Have a question about this project? Sign up for a free GitHub account to open an issue and contact its maintainers and the community.

By clicking “Sign up for GitHub”, you agree to our terms of service and privacy statement. We’ll occasionally send you account related emails.

Already on GitHub? Sign in to your account

OpenStack Cloud Provider Initialization Failure Due to DNSPolicy in DaemonSet Template #10914

Closed
kolovo opened this issue Feb 12, 2024 · 3 comments · Fixed by #11168
Closed
Labels
kind/bug Categorizes issue or PR as related to a bug.

Comments

@kolovo
Copy link

kolovo commented Feb 12, 2024

What happened?

When deploying Kubernetes using Kubespray with OpenStack as the external cloud provider, the cloud provider initialization fails with the following error:
W0212 09:05:21.997886 1 openstack.go:173] New openstack client created failed with config: Post "https://<redacted>:5000/v3/auth/tokens": dial tcp: lookup <redacted> on 10.233.0.3:53: write udp 10.233.0.3:48927->10.233.0.3:53: write: operation not permitted F0212 09:05:21.998071 1 main.go:84] Cloud provider could not be initialized: could not init cloud provider "openstack": Post "https://<redacted>:5000/v3/auth/tokens": dial tcp: lookup <redacted> on 10.233.0.3:53: write udp 10.233.0.3:48927->10.233.0.3:53: write: operation not permitted

This issue appears to be related to DNS resolution failures when the OpenStack cloud provider attempts to authenticate with the OpenStack API. The problem is linked to the DNS policy configuration introduced in commit c440106 (link to the commit) in the external-openstack-cloud-controller-manager-ds.yml.j2 template (direct link to the affected line). The CoreDNS pod cannot start due to the node.cloudprovider.kubernetes.io/uninitialized=true:NoSchedule taint, which in turn causes the OpenStack cloud controller to fail initialization.

Notably, this DNS policy setting does not align with the default configurations provided by the official OpenStack cloud provider repository, both in the Helm chart (link to chart) and the plain manifests (link to plain manifest).
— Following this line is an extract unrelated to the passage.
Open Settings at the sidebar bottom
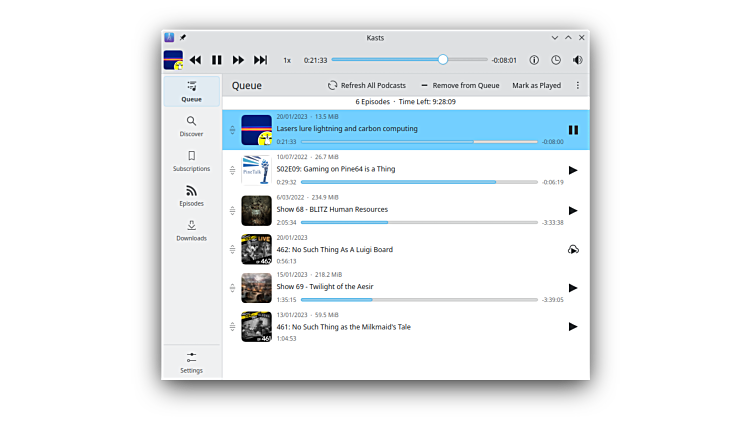The width and height of the screenshot is (752, 423). point(191,362)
What did you expect to happen?

I expected the OpenStack cloud provider to initialize successfully without DNS resolution issues. The official configurations from the OpenStack cloud provider repository do not specify a DNSpolicy, allowing pods to inherit DNS settings from the host, which seems to avoid such initialization problems.

How can we reproduce it (as minimally and precisely as possible)?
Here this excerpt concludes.